Aviva Zacks of Safety Detective had the pleasure of sitting down with Yossi Shenhav, Komodo’s CEO. She found out how he uses his hacking abilities for good and how he’s watching out for all the “script kiddies” out there.
Safety Detective: What interests you about cybersecurity?
Yossi Shenhav: It never gets boring because it is necessary for many different technologies and environments. For instance, we can work with new startups that are developing technology and innovating technology for the cloud, and the next day we’ll work with a bank that is deploying the mainframe system that was built in the 70s. You always get to learn new things, and I think this is the reason I started working in the cyber security industry.
SD: How did you get the idea to start Komodo?
YS: I started my career as an application security consultant, and then as an application security architect. Later, I was a leader of an ethical hacking team. After several years of working in the industry, I felt it was time for me to start something on my own.
SD: What does Komodo do to protect the end user and companies from cyberthreats?
YS: We have two types of clients. The first one who we help to build secure software, and the other one—the organizations, and enterprises that have very large IT departments—who we help to improve their network IT security.

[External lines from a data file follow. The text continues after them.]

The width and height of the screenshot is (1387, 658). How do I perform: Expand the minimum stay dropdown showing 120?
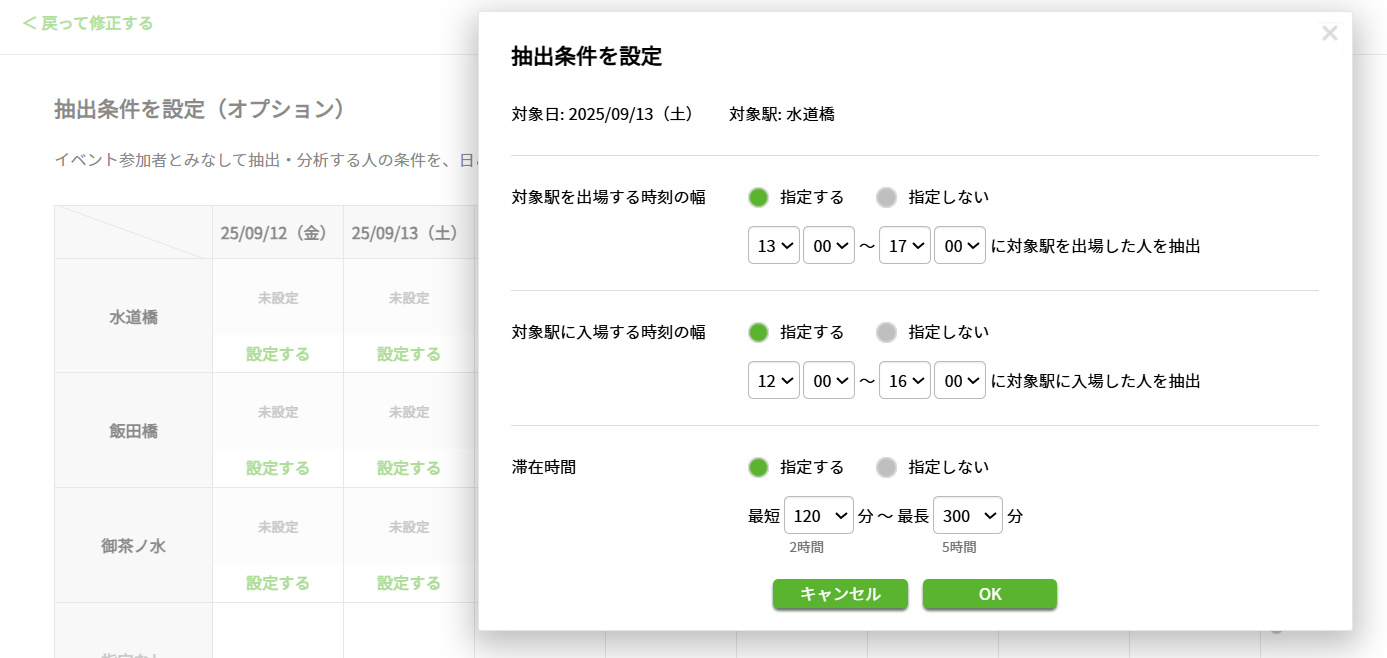pos(819,516)
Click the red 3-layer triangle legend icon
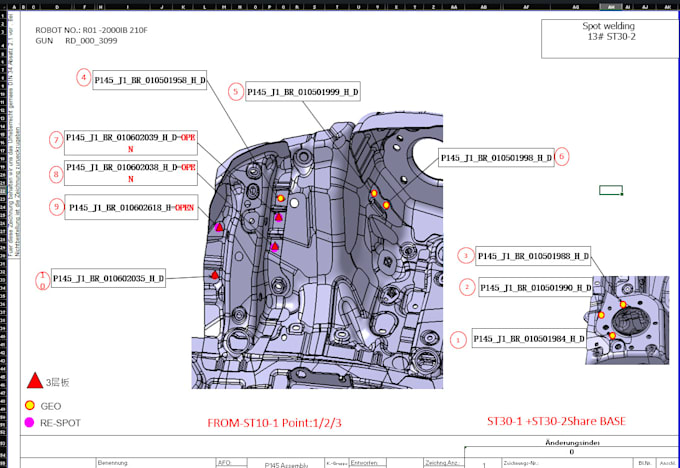This screenshot has width=680, height=468. coord(35,381)
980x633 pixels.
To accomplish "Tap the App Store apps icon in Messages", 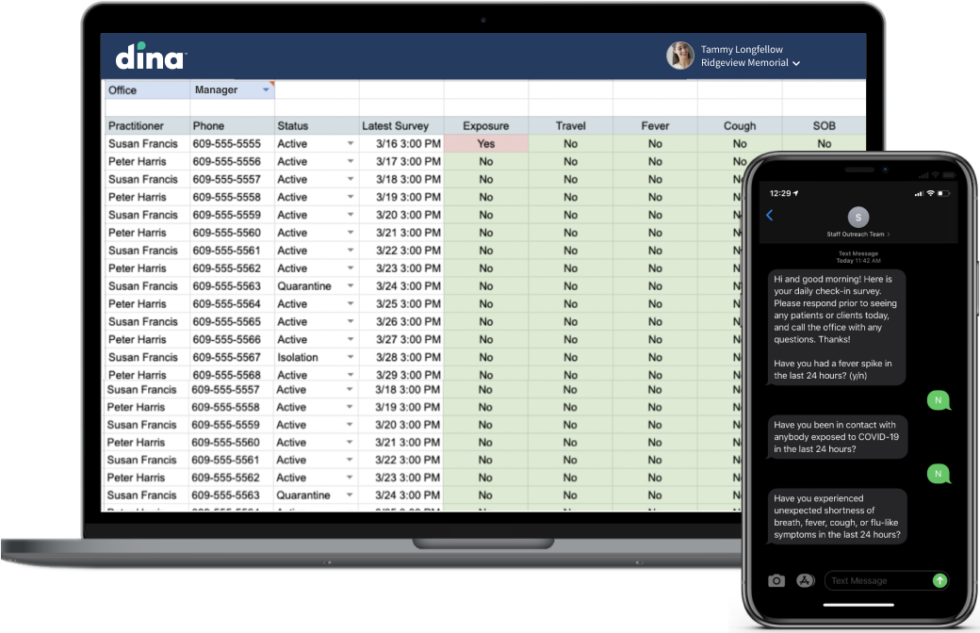I will pyautogui.click(x=804, y=580).

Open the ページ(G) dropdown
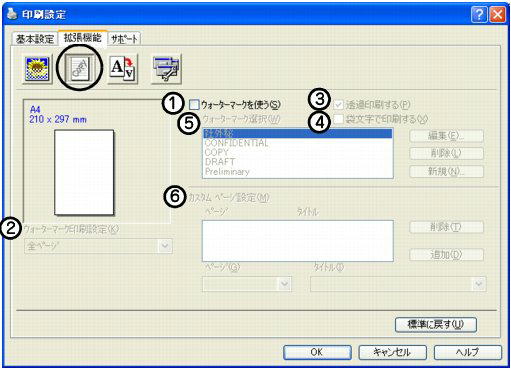[x=284, y=284]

One of the most important services that we offer is called the Red Team (or Friendly Hacking Team). In this exercise, we help organizations make the most out of their security system because we simulate an external attack; we perform a real-life attack and they need to identify the source of the attack. By doing this, they begin to understand what works well and what needs to be improved.
SD: Can you explain more about Komodo’s services and how they work?

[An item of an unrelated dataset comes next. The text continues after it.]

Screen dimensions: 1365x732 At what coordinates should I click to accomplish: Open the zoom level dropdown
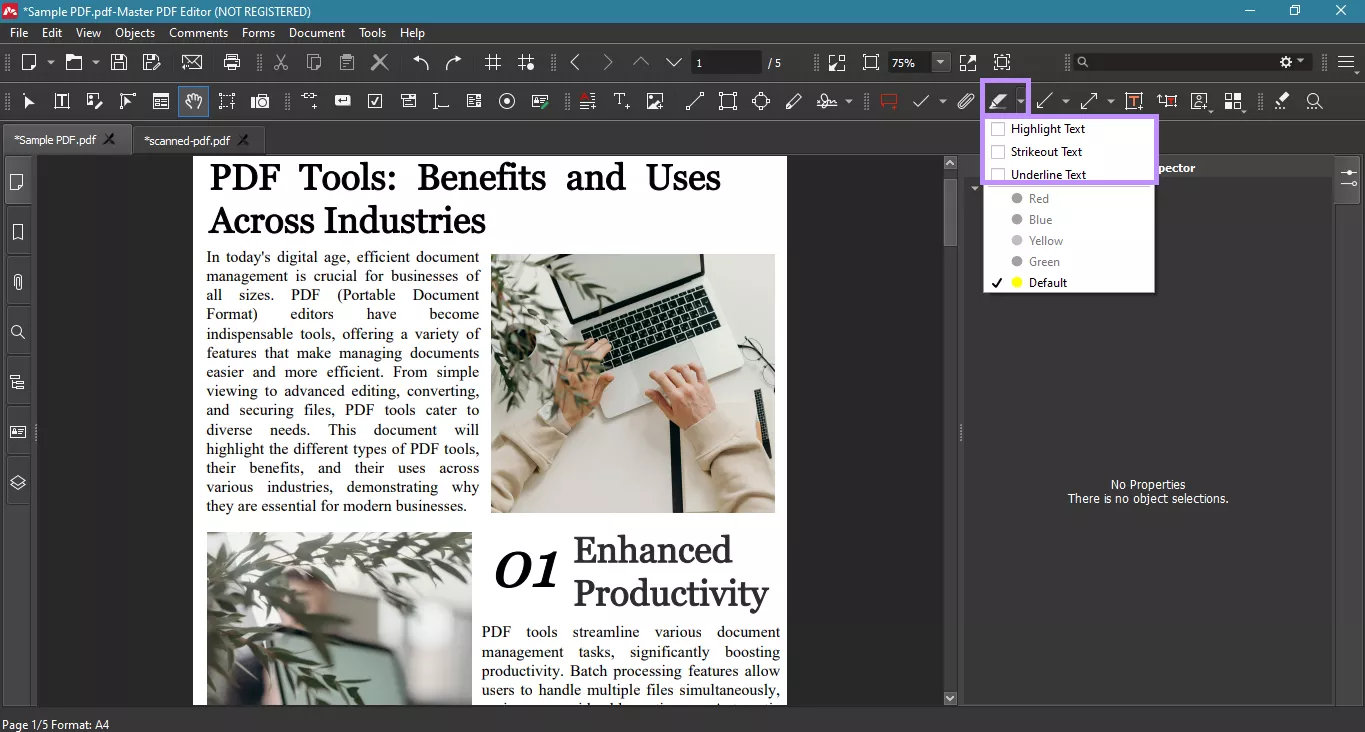pyautogui.click(x=938, y=61)
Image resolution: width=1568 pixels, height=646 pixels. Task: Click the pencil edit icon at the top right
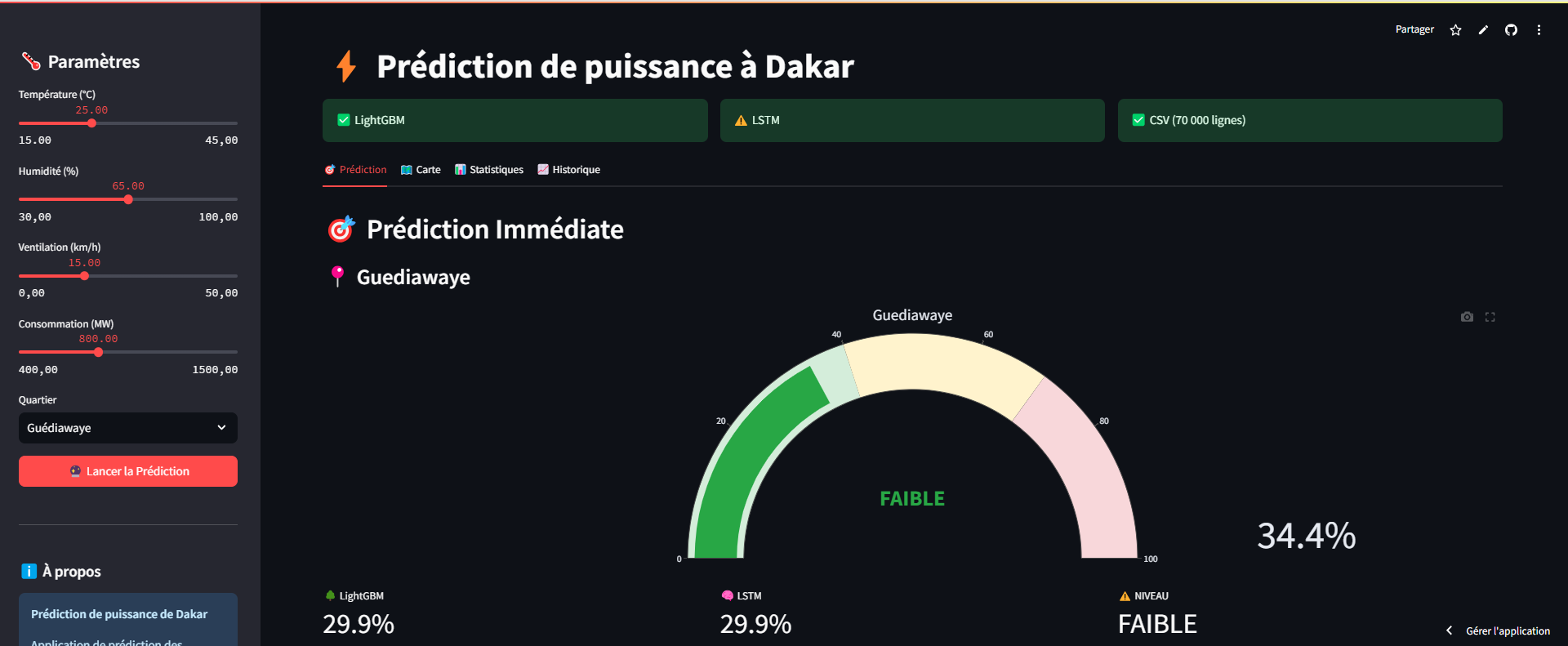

YS: Aside from the Red Team, which is one of the top services that we provide, there is also the application security field that we have been working with for quite a while now. We work with vendors, participating in the design phase, in deciding how to build the architecture, and deciding what type of defense is to implement inside the system. We are also involved in the end testing, which is also the code level. We perform security code reviews and penetration testing.
We have also done several projects to help us contribute to the community. We built several utilities that are open source and can be downloaded on GitHub.
We built a CTF (Capture the Flag) challenge which is also open source and available for everyone to learn and to experience web hacking. There is another free game we built called HackTale. It lets you participate as if you are an investigator of a cyber event that happened in an organization and you get to learn how to investigate and how to perform forensics. It’s only in the beginning stages, but it’s already online and can be used.
SD: What kind of cyberattack is the most successful?
YS: There are phishing attacks and there are also spear phishing attacks. Spear phishing is when an attacker targets a specific person and sends this person an email that they have a good feeling that he will respond to positively. For instance, if you receive an email from a coworker, you would most likely not find it suspicious. And if this person asks you to look at something on a website, you would probably do it before if you realize that it’s a scam. When we do these types of tests on organizations, the number of people who fall for it is very high.
SD: How do you see cybersecurity developing in the next five years?
YS: We’re seeing a lot of movement towards cloud infrastructure, which poses difficulties when trying to enumerate the list of assets of the target organization (which is the first step of every real-world cyber-attack). Furthermore, the cloud infrastructure itself is changing and moving towards new ideas and architecture concepts, such as containers and serverless code. That means that traditional hacking concepts need to adapt also. But that doesn’t mean organizations that move to the cloud are immediately more secure; it is not enough to move to the cloud to get more security—it just brings new challenges.
To put this in context, today we are seeing a lot of what we called “script kiddies,” which is a way of describing people who have a low understanding about hacking, but know how to utilize security tools to exploit traditional vulnerabilities. I believe these tools will give little value against new cloud architecture like serverless applications and containers, so I assume we’ll see much more sophisticated attacks and much less script-based attacks.